The recent recognition that evolution occurs on ecological time-scales is transforming biology. Yet recent advances in our understanding of the mechanisms that maintain species diversity assume that species are fixed, and so rarely consider the influence of rapid, dynamic changes in species-level traits on the outcome of species interactions. Therefore, to understand how rapid evolution influences species coexistence we conducted field experiments using a powerful new empirical system based on the world’s smallest flowering plants – duckweeds. Using this system, we manipulated the ability of two competing species (Lemna minor and Spirodela polyrhiza) to coevolve across approximately 15 generations in the field. We did this by regularly replacing competing populations in one treatment using individuals from single-species stock cultures.
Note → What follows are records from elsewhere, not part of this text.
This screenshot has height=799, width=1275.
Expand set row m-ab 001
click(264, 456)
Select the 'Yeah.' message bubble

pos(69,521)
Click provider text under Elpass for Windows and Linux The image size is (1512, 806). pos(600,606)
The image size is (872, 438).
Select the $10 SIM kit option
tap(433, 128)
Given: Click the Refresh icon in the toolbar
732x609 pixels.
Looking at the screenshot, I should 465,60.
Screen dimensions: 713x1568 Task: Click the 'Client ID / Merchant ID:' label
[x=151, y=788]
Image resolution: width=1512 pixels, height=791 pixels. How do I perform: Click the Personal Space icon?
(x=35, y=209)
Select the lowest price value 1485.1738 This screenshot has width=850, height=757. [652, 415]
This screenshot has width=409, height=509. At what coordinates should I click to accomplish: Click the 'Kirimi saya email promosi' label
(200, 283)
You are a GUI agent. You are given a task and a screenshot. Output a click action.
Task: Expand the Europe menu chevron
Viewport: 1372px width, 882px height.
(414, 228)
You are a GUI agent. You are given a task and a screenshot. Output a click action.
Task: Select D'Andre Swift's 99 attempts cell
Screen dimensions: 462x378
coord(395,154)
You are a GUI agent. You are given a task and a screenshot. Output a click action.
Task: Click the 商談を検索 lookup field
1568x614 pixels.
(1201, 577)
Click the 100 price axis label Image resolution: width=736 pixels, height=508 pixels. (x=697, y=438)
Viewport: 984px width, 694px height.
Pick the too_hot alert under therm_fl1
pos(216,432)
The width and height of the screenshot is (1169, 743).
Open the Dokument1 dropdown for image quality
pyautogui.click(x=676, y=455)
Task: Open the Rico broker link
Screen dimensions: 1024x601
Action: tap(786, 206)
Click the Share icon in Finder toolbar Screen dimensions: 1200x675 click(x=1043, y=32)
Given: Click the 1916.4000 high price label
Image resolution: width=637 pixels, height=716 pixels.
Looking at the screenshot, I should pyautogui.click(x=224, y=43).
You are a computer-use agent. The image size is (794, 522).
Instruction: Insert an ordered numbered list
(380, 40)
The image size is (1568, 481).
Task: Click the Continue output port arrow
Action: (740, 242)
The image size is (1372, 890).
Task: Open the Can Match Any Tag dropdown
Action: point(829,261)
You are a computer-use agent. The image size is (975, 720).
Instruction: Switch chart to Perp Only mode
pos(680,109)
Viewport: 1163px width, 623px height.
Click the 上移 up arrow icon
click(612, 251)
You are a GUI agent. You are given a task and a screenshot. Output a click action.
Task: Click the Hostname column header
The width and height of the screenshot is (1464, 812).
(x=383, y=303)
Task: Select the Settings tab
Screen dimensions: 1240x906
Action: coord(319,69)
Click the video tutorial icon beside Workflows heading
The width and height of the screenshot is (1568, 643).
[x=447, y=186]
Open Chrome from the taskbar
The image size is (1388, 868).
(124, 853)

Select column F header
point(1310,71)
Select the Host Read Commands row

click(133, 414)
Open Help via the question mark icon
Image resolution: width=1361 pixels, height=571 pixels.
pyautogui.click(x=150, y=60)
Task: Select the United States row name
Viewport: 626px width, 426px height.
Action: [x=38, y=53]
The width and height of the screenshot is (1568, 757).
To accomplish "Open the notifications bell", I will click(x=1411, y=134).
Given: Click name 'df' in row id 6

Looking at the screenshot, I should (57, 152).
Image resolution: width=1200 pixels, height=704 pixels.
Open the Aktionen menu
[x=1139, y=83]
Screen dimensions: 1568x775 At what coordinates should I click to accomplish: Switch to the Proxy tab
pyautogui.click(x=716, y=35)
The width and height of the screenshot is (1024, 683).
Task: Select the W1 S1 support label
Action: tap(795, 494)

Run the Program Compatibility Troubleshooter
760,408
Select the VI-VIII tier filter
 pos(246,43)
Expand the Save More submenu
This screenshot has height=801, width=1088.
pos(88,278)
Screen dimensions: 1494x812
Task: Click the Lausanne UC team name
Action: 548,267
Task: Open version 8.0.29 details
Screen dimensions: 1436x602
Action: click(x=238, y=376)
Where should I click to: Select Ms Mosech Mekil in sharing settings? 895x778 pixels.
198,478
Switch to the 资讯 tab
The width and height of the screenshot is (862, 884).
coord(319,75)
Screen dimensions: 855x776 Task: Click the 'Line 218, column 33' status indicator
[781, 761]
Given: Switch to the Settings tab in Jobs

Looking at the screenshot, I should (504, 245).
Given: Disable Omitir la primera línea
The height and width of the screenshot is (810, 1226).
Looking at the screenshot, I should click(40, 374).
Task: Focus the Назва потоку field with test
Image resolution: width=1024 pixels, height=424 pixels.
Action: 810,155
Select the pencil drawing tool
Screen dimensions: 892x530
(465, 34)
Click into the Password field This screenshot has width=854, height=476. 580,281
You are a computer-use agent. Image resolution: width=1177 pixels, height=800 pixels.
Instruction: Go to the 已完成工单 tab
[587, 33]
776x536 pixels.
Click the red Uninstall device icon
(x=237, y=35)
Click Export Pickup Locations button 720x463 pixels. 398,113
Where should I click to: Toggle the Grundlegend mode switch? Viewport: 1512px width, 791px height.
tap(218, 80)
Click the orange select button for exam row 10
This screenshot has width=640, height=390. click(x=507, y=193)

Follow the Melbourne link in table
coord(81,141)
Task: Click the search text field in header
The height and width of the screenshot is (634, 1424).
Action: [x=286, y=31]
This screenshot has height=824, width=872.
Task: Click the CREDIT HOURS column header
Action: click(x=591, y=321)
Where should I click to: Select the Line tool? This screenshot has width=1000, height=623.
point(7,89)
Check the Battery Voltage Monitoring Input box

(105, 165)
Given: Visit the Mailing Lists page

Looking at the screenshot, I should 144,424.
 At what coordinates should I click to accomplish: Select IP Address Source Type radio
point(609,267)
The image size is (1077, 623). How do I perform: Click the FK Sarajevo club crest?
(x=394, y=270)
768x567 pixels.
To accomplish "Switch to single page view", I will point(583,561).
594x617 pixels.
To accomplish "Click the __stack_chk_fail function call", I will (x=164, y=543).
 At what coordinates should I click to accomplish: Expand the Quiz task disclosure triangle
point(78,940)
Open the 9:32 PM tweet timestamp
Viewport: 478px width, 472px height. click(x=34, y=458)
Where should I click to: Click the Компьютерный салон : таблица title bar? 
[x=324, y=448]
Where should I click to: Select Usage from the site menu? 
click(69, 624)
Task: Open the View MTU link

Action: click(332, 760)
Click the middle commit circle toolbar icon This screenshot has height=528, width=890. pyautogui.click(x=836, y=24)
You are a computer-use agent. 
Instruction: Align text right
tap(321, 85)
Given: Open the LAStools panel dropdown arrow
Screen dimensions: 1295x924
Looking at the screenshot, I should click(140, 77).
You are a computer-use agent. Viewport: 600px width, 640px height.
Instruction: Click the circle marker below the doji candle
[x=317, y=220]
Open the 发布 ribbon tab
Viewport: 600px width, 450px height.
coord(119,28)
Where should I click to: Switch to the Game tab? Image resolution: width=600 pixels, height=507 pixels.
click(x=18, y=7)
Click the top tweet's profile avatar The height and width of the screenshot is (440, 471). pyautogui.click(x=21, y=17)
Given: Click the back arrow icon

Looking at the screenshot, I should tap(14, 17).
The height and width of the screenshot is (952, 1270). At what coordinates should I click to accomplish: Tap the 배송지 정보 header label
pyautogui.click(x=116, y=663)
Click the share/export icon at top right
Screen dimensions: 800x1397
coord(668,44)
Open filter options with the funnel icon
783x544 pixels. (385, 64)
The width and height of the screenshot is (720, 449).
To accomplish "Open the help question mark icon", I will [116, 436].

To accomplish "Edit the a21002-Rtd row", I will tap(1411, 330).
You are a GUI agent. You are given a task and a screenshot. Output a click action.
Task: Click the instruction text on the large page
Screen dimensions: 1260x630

At multiple time points during the experiment we quantified the extent of evolutionary change in our treatments using molecular genetics. We then quantified the influence of rapid evolution on the outcome of the competitive interaction by comparing the trajectories of the competing populations in the presence vs. absence of coevolution. Finally, to identify the mechanistic basis of the effects on dynamics, we parameterized models of competitive population dynamics to quantify changes to niche and fitness differences caused by coevolution.
Results/Conclusions
Our results demonstrate that coevolution alters the strength of coexistence on ecological timescales. There were significant differences in the trajectories of the competing species – and a reversal in relative abundance – when the species could coevolve. Most of these effects occurred because of evolutionary change in one species, L. minor. Without coevolution, this species came to be dominated by two genotypes, whereas in the presence of coevolution this species had high genotypic evenness. This result alone suggests a role for coevolution in the maintenance of genetic diversity. However, the effects of coevolution on L. minor caused its population size to decline in relative abundance. Indeed, while coevolution caused L. minor to double its low-density growth rate, concomitant increases in L. minor’s sensitivity to intra- and interspecific competition fully negated any benefits of evolution for its interspecific competitive ability. Ultimately, coevolution created a net advantage for the previously inferior competitor because of changes in average fitness differences. Our results provide rare experimental support for the role of rapid evolution in driving the outcome of competition in the field and suggest that understanding the maintenance of species diversity will require an explicit accounting for the effects of rapid evolution.